* REQUIRED ACTION
Down to the last character, transcribe every record.

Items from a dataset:
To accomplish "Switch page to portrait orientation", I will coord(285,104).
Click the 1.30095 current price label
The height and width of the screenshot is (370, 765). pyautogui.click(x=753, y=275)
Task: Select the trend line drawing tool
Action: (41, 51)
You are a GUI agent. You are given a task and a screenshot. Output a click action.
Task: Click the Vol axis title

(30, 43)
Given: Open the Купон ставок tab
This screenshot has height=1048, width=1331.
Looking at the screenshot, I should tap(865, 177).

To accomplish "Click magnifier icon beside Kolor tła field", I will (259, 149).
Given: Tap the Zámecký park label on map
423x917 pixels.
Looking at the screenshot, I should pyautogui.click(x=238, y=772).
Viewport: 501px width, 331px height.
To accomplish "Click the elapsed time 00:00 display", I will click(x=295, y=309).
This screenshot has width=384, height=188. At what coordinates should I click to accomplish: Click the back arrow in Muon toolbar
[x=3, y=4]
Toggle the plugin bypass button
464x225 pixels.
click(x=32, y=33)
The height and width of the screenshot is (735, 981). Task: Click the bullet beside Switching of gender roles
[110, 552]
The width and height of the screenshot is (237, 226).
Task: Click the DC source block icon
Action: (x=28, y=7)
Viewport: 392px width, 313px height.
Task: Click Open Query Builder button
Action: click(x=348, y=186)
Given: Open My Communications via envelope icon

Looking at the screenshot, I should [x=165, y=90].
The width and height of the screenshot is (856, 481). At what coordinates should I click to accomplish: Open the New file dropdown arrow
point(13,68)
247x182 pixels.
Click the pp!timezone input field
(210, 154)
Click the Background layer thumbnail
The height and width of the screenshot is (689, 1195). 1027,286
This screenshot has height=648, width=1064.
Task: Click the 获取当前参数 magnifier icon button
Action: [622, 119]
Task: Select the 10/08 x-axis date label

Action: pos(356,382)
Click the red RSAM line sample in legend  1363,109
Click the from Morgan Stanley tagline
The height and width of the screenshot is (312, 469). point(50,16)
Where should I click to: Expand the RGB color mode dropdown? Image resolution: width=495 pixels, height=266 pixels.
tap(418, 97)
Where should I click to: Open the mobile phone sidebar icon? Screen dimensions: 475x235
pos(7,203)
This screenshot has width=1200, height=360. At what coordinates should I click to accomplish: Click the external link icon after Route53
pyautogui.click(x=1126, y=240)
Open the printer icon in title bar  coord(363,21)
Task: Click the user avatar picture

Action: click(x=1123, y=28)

* EXERCISE ANSWER
To accomplish "Switch page to portrait orientation", I will coord(285,104).
Click the 1.30095 current price label
The height and width of the screenshot is (370, 765). pyautogui.click(x=753, y=275)
Task: Select the trend line drawing tool
Action: (41, 51)
You are a GUI agent. You are given a task and a screenshot. Output a click action.
Task: Click the Vol axis title

(30, 43)
Given: Open the Купон ставок tab
This screenshot has height=1048, width=1331.
Looking at the screenshot, I should tap(865, 177).

To accomplish "Click magnifier icon beside Kolor tła field", I will (259, 149).
Given: Tap the Zámecký park label on map
423x917 pixels.
Looking at the screenshot, I should pyautogui.click(x=238, y=772).
Viewport: 501px width, 331px height.
To accomplish "Click the elapsed time 00:00 display", I will click(x=295, y=309).
This screenshot has width=384, height=188. At what coordinates should I click to accomplish: Click the back arrow in Muon toolbar
[x=3, y=4]
Toggle the plugin bypass button
464x225 pixels.
click(x=32, y=33)
The height and width of the screenshot is (735, 981). Task: Click the bullet beside Switching of gender roles
[110, 552]
The width and height of the screenshot is (237, 226).
Task: Click the DC source block icon
Action: (x=28, y=7)
Viewport: 392px width, 313px height.
Task: Click Open Query Builder button
Action: click(x=348, y=186)
Given: Open My Communications via envelope icon

Looking at the screenshot, I should [x=165, y=90].
The width and height of the screenshot is (856, 481). At what coordinates should I click to accomplish: Open the New file dropdown arrow
point(13,68)
247x182 pixels.
Click the pp!timezone input field
(210, 154)
Click the Background layer thumbnail
The height and width of the screenshot is (689, 1195). 1027,286
This screenshot has height=648, width=1064.
Task: Click the 获取当前参数 magnifier icon button
Action: [622, 119]
Task: Select the 10/08 x-axis date label

Action: pos(356,382)
Click the red RSAM line sample in legend  1363,109
Click the from Morgan Stanley tagline
The height and width of the screenshot is (312, 469). point(50,16)
Where should I click to: Expand the RGB color mode dropdown? Image resolution: width=495 pixels, height=266 pixels.
tap(418, 97)
Where should I click to: Open the mobile phone sidebar icon? Screen dimensions: 475x235
pos(7,203)
This screenshot has width=1200, height=360. At what coordinates should I click to accomplish: Click the external link icon after Route53
pyautogui.click(x=1126, y=240)
Open the printer icon in title bar  coord(363,21)
Task: Click the user avatar picture

Action: click(x=1123, y=28)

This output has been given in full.